Oberle v. Fogliani

420 P.2d 251 | Nev. | 1966

420 P.2d 251 (1966)
82 Nev. 428

Joseph OBERLE, Petitioner,
v.
Jack FOGLIANI, Warden, Nevada State Prison, Respondent.

No. 5192.

Supreme Court of Nevada.

November 22, 1966.

Harry E. Claiborne and Annette R. Quintana, of Las Vegas, for Petitioner,

Harvey Dickerson, Attorney General, and George G. Holden, Deputy Attorney General, of Carson City, for Respondent.

OPINION

THOMPSON, Justice.

This is an original habeas corpus proceeding challenging the legality of the petitioner's present prison confinement resulting from his conviction by a jury of grand larceny. He claims that his constitutional right to a speedy trial was violated. Subordinately, he questions the propriety of a jury instruction given at the close of the evidence. He did not appeal from the conviction, nor does he, by this collateral proceeding, raise a due process issue aimed at the fairness of the trial. We have concluded *252 that his habeas application must be denied.

1. The Nevada Constitution does not contain a speedy and public trial provision. The Sixth Amendment to the Federal Constitution does. It reads: "In all criminal prosecutions the accused shall enjoy the right to a speedy and public trial." However, this part of the Sixth Amendment has not been extended to state court cases (Gaines v. Washington, 277 U.S. 81 (1927), on public trial; Phillips v. Nash, 311 F.2d 513 (7th Cir.1962); In re Sawyer's Petition, 229 F.2d 805 (7th Cir.1956); State v. Squier, 56 Nev. 386, 54 P.2d 227 (1936); Cooper v. State, 196 Kan. 421, 411 P.2d 652 (1966)), because due process, being primarily concerned with the fairness of the trial itself, has not yet been regarded as applicable to pretrial delay.[1] Accordingly, we are not faced with a habeas application bottomed upon a constitutional violation.

● **WHAT YOU WILL DO**:
1. Answer these questions about the Oberle v. Fogliani opinion, one answer per line and marked to match:
(a) Of what crime did the jury convict the petitioner?
(b) Who appeared as Deputy Attorney General for the respondent?
(c) Which part of the Federal Constitution contains the speedy and public trial provision?
2. Output the Oberle v. Fogliani opinion word for word, starting with "1. The Nevada" and going on through "a constitutional violation.".
3. Write the next part of the Oberle v. Fogliani opinion, picking up after its last sentence.

● **RECORD EXCERPTS**:
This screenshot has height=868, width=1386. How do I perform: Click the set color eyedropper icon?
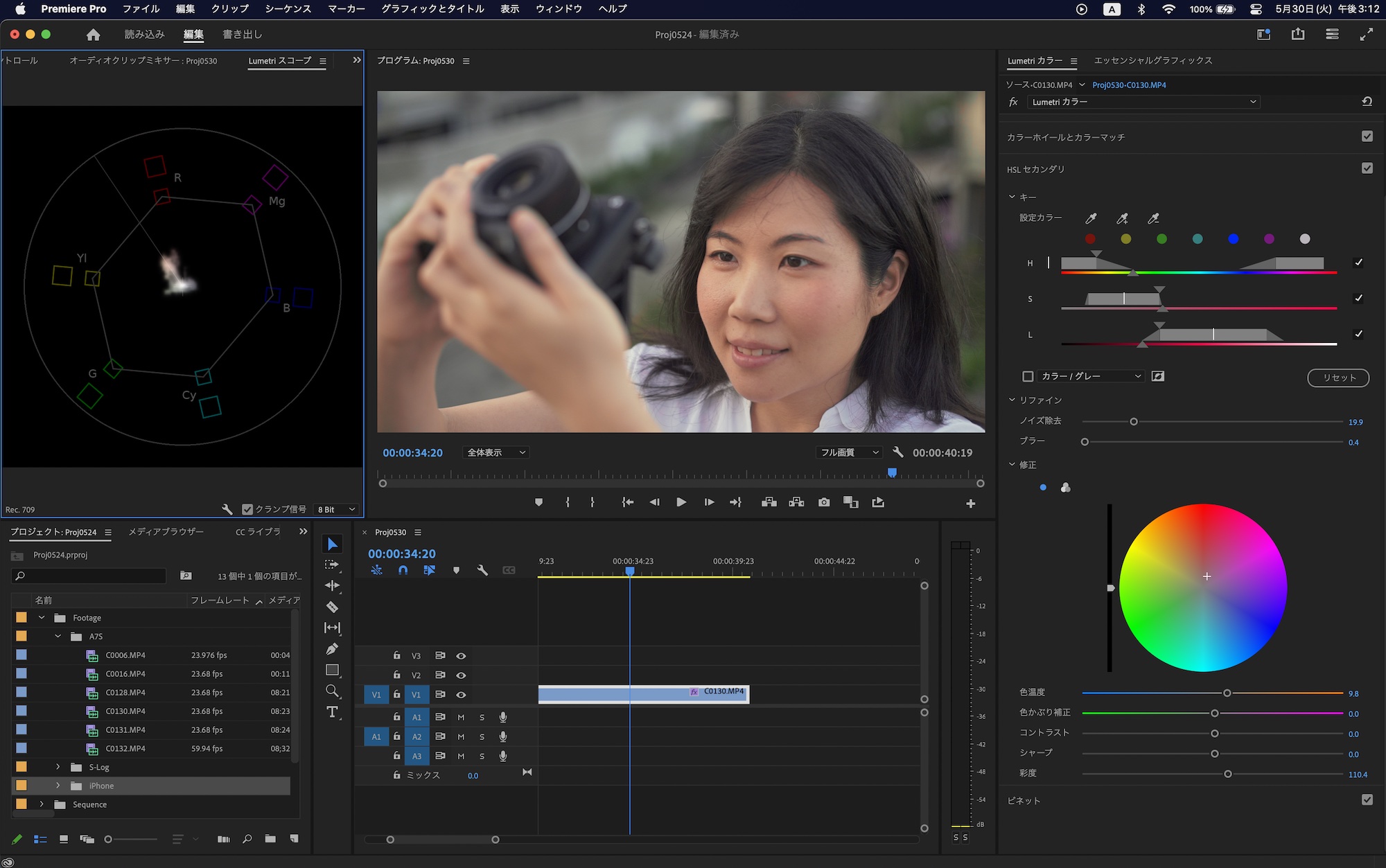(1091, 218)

...

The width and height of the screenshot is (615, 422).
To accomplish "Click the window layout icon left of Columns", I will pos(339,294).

● **RESULTS OF THE EXERCISE**:
1.
(a) Grand larceny.
(b) George G. Holden.
(c) The Sixth Amendment.

2.
1. The Nevada Constitution does not contain a speedy and public trial provision. The Sixth Amendment to the Federal Constitution does. It reads: "In all criminal prosecutions the accused shall enjoy the right to a speedy and public trial." However, this part of the Sixth Amendment has not been extended to state court cases (Gaines v. Washington, 277 U.S. 81 (1927), on public trial; Phillips v. Nash, 311 F.2d 513 (7th Cir.1962); In re Sawyer's Petition, 229 F.2d 805 (7th Cir.1956); State v. Squier, 56 Nev. 386, 54 P.2d 227 (1936); Cooper v. State, 196 Kan. 421, 411 P.2d 652 (1966)), because due process, being primarily concerned with the fairness of the trial itself, has not yet been regarded as applicable to pretrial delay.[1] Accordingly, we are not faced with a habeas application bottomed upon a constitutional violation.

3.
2. The right to a speedy trial in Nevada is legislatively given.[2] The "60-day rule" therein prescribed has flexibility. If the defendant is responsible for the delay of trial beyond the 60-day limit, he may not complain. The trial court may give due consideration to the condition of its calendar, other pending cases, public expense, the health of the judge, and the rights of codefendants. State v. Squier, 56 Nev. 386, 54 P.2d 227 (1936); Ex parte Groesbeck, 77 Nev. 412, 365 P.2d 491 (1961). Ex parte Hansen, 79 Nev. 492, 387 P.2d 659 (1963). The burden of showing good cause is upon the prosecution and, if not shown, the accused will be discharged upon timely application. Ex parte Morris, 78 Nev. 123, 369 P.2d 456 (1962).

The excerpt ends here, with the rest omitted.